Childbirth is an example of how the intensive and expensive U.S. brand of medicine has failed to deliver better results and may be doing more harm than good.
As the number one cause of hospital admissions, childbirth accounts for more than $79 billion in hospital charges alone. Pregnancy is the most expensive condition for both private insurers and Medicaid.
The financial toll of maternity care on private insurers (employers) and Medicaid (taxpayers) is huge. Maternity care therefore plays a considerable role in escalating healthcare costs, which increasingly threaten the financial stability of families, employers, and federal and state budgets.
Cesareans Out of Control
The cesarean rate in the U.S. is higher than in most other developed nations. And in spite of a standing government goal of reducing such deliveries, the U.S. has set a new record every year for more than a decade. Once reserved for cases in which the life of the baby or mother was in danger, the cesarean is now routine. The most common operation in the U.S., it is performed in 31% of births, up from 4.5% in 1965.
Among privately insured patients, uncomplicated cesareans run about $13,000. nearly twice as much as a comparable vaginal birth. Cesareans account for a disproportionate amount (45%) of delivery costs.
The problem, experts say, is that the cesarean -- delivery via uterine incision -- exposes a woman to the risk of infection, blood clots and other serious problems. Cesareans also have been shown to increase premature births and the need for intensive care for newborns.The typical American newborn is delivered at 39 weeks, down from the full 40. Even without such complications, cesareans result in longer hospital stays.

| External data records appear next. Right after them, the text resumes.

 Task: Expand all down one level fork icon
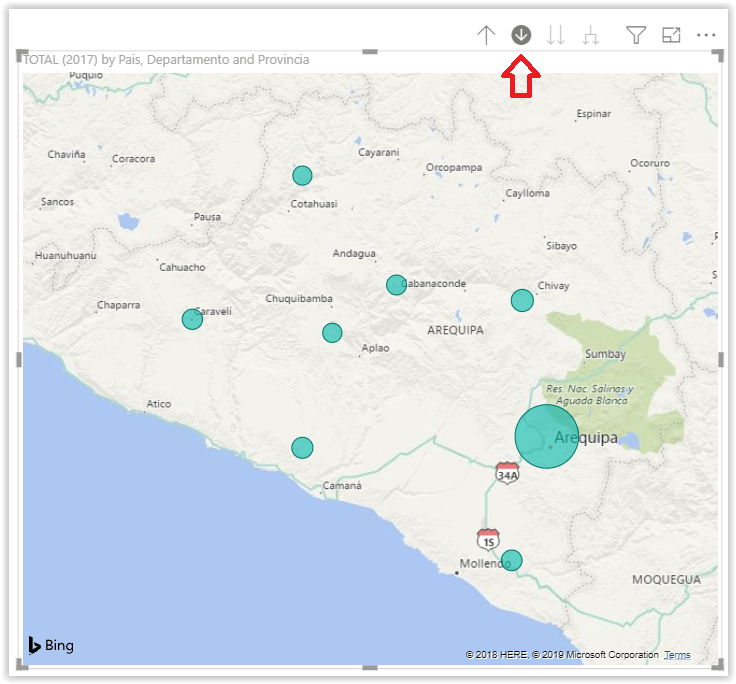[x=591, y=36]
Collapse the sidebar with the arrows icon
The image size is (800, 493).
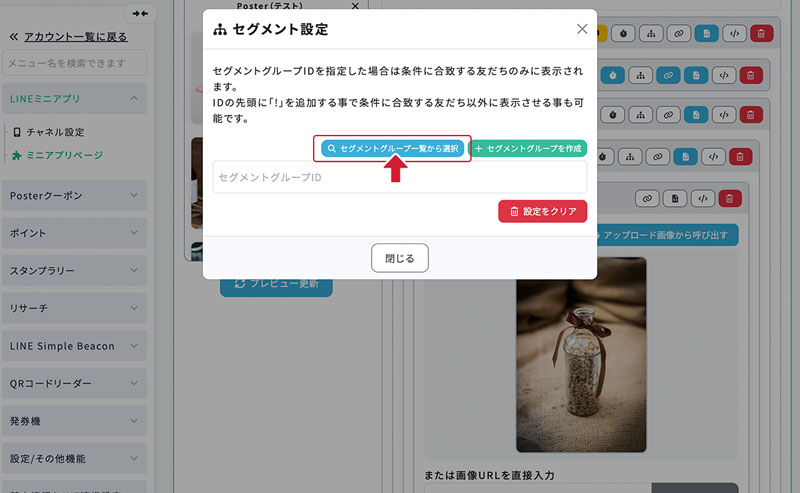(139, 13)
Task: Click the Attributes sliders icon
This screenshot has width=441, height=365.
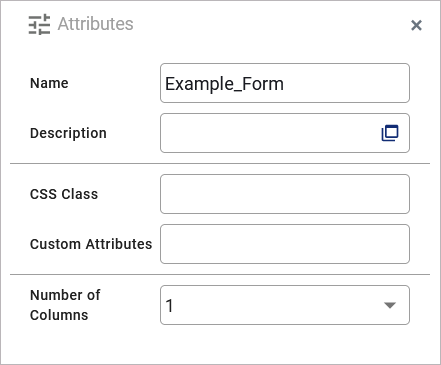Action: click(39, 24)
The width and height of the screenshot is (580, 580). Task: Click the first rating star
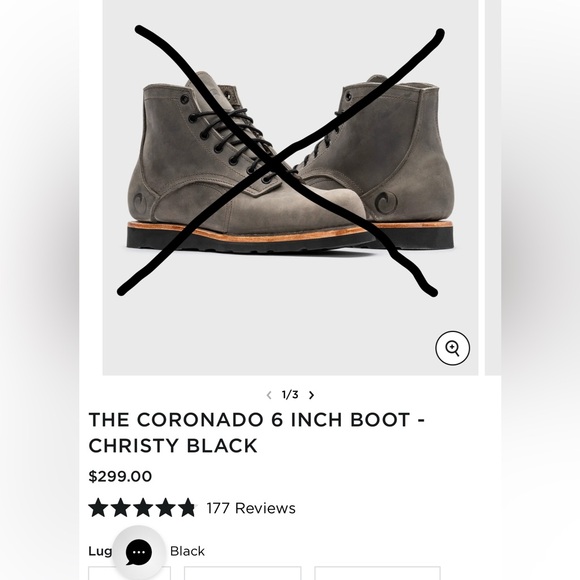click(x=98, y=508)
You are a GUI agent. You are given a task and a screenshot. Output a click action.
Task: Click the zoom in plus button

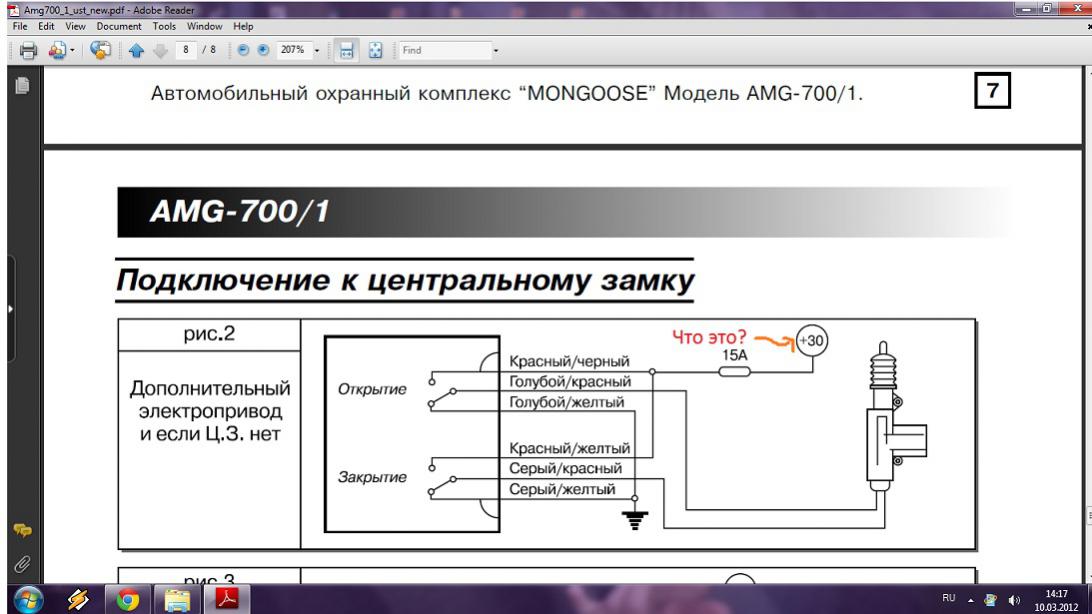[x=264, y=50]
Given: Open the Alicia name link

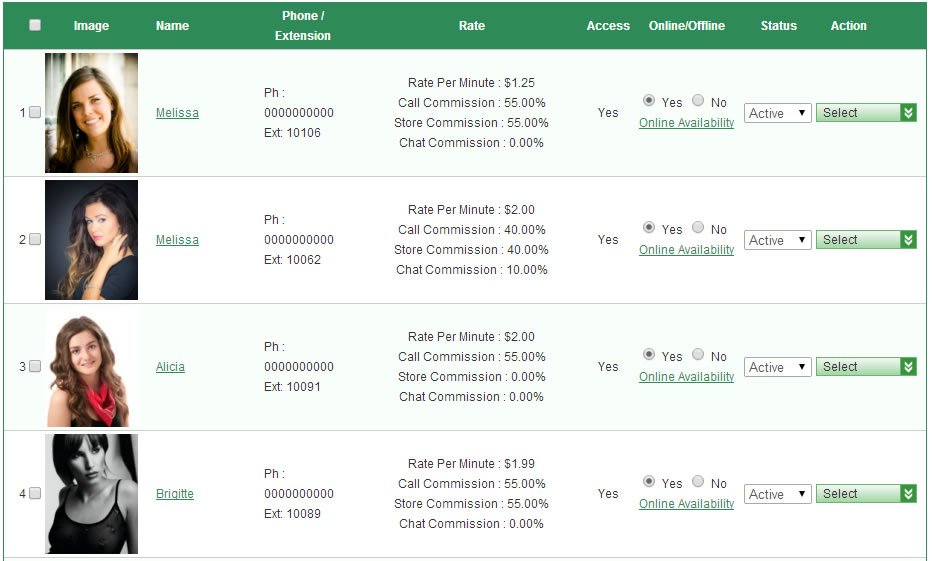Looking at the screenshot, I should 170,367.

Oxytocin Induction Adds Risk
Inducing childbirth -- bringing on or hastening labor with the drug oxytocin, also raises the risk of complications that lead to cesareans. Experts say miscalculations often result in the delivery of infants who are too young to breathe on their own.
Despite of or perhaps because of all this intervention, childbirth in the U.S. doesn't measure up. The U.S. lags behind other developed nations on key performance indicators including infant mortality and birth weight. More intervention, such as cesareans, is linked with declining outcomes, such as neonatal intensive care admissions
Informed Mothers must Fight the System
If an expectant mother has had a cesarean with her first baby, she will have a difficult time holding out for a vaginal birth with her second one. With a toddler underfoot, most mom's would opt for vaginal delivery if for no other reason than faster recovery. But finding a physician to deliver her second child by vaginal delivery will be difficult.
Most U.S. physicians discourage vaginal deliveries after a cesarean because of some widely publicized cases several years ago in which the uterus split disastrously along the prior incision. The modern C-section in the United States is the low transverse, an incision in the bottom part of the uterus, from side to side. Those heal better. All the studies say, in those types of incisions, the risk is less than 1%, probably a half percent that it will open during labor. Doctor's will insist on a C-section again for the second birth because of a 1% chance of a uterine rupture.
Over time, Cesarean births have become a profit center in many hospitals, There's a wide variation in cesarean rates among hospitals: cesareans range from 16% to 62% of births. There's no justification for that kind of variation. That means a lot of women are getting unnecessary cesareans.